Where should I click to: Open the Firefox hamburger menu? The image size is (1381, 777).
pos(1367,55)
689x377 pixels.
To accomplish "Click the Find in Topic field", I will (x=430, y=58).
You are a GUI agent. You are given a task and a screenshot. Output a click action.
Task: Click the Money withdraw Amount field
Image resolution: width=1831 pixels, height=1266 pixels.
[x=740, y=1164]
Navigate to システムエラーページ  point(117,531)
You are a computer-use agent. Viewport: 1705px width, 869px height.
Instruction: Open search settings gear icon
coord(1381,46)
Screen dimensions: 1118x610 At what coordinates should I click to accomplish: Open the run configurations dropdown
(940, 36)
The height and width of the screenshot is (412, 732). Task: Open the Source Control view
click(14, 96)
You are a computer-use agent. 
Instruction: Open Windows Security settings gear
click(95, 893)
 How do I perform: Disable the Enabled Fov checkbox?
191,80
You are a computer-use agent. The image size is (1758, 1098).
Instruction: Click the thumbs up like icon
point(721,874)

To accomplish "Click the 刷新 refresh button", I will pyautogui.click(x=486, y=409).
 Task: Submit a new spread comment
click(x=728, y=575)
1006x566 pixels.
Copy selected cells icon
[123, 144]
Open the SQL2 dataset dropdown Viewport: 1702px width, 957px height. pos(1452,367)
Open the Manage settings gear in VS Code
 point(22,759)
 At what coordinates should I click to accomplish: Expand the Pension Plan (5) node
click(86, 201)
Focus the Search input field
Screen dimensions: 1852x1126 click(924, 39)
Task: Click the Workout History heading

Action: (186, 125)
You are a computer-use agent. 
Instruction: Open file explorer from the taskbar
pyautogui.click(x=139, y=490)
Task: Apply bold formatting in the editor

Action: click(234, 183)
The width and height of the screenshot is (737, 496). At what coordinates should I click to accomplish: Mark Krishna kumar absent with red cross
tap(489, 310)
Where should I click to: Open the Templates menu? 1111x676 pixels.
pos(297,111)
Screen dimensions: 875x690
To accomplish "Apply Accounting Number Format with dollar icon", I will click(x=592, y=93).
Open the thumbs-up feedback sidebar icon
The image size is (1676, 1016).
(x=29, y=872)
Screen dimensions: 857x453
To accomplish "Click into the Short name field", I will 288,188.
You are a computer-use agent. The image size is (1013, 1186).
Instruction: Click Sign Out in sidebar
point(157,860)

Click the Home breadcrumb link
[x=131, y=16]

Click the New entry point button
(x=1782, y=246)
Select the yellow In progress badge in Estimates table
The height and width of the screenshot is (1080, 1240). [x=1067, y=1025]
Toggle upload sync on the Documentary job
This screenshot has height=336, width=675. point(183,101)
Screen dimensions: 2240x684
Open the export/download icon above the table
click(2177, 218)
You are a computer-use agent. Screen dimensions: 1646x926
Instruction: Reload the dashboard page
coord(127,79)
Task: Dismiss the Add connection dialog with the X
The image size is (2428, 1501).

------------------------

- **PROBLEM**:
Output the records once more, exactly as they stand.

- **RESPONSE**:
Where should I click to: Open the Firefox hamburger menu? The image size is (1381, 777).
pos(1367,55)
689x377 pixels.
To accomplish "Click the Find in Topic field", I will (x=430, y=58).
You are a GUI agent. You are given a task and a screenshot. Output a click action.
Task: Click the Money withdraw Amount field
Image resolution: width=1831 pixels, height=1266 pixels.
[x=740, y=1164]
Navigate to システムエラーページ  point(117,531)
You are a computer-use agent. Viewport: 1705px width, 869px height.
Instruction: Open search settings gear icon
coord(1381,46)
Screen dimensions: 1118x610 At what coordinates should I click to accomplish: Open the run configurations dropdown
(940, 36)
The height and width of the screenshot is (412, 732). Task: Open the Source Control view
click(14, 96)
You are a computer-use agent. 
Instruction: Open Windows Security settings gear
click(95, 893)
 How do I perform: Disable the Enabled Fov checkbox?
191,80
You are a computer-use agent. The image size is (1758, 1098).
Instruction: Click the thumbs up like icon
point(721,874)

To accomplish "Click the 刷新 refresh button", I will pyautogui.click(x=486, y=409).
 Task: Submit a new spread comment
click(x=728, y=575)
1006x566 pixels.
Copy selected cells icon
[123, 144]
Open the SQL2 dataset dropdown Viewport: 1702px width, 957px height. pos(1452,367)
Open the Manage settings gear in VS Code
 point(22,759)
 At what coordinates should I click to accomplish: Expand the Pension Plan (5) node
click(86, 201)
Focus the Search input field
Screen dimensions: 1852x1126 click(924, 39)
Task: Click the Workout History heading

Action: (186, 125)
You are a computer-use agent. 
Instruction: Open file explorer from the taskbar
pyautogui.click(x=139, y=490)
Task: Apply bold formatting in the editor

Action: click(234, 183)
The width and height of the screenshot is (737, 496). At what coordinates should I click to accomplish: Mark Krishna kumar absent with red cross
tap(489, 310)
Where should I click to: Open the Templates menu? 1111x676 pixels.
pos(297,111)
Screen dimensions: 875x690
To accomplish "Apply Accounting Number Format with dollar icon", I will click(x=592, y=93).
Open the thumbs-up feedback sidebar icon
The image size is (1676, 1016).
(x=29, y=872)
Screen dimensions: 857x453
To accomplish "Click into the Short name field", I will 288,188.
You are a computer-use agent. The image size is (1013, 1186).
Instruction: Click Sign Out in sidebar
point(157,860)

Click the Home breadcrumb link
[x=131, y=16]

Click the New entry point button
(x=1782, y=246)
Select the yellow In progress badge in Estimates table
The height and width of the screenshot is (1080, 1240). [x=1067, y=1025]
Toggle upload sync on the Documentary job
This screenshot has height=336, width=675. point(183,101)
Screen dimensions: 2240x684
Open the export/download icon above the table
click(2177, 218)
You are a computer-use agent. Screen dimensions: 1646x926
Instruction: Reload the dashboard page
coord(127,79)
Task: Dismiss the Add connection dialog with the X
The image size is (2428, 1501).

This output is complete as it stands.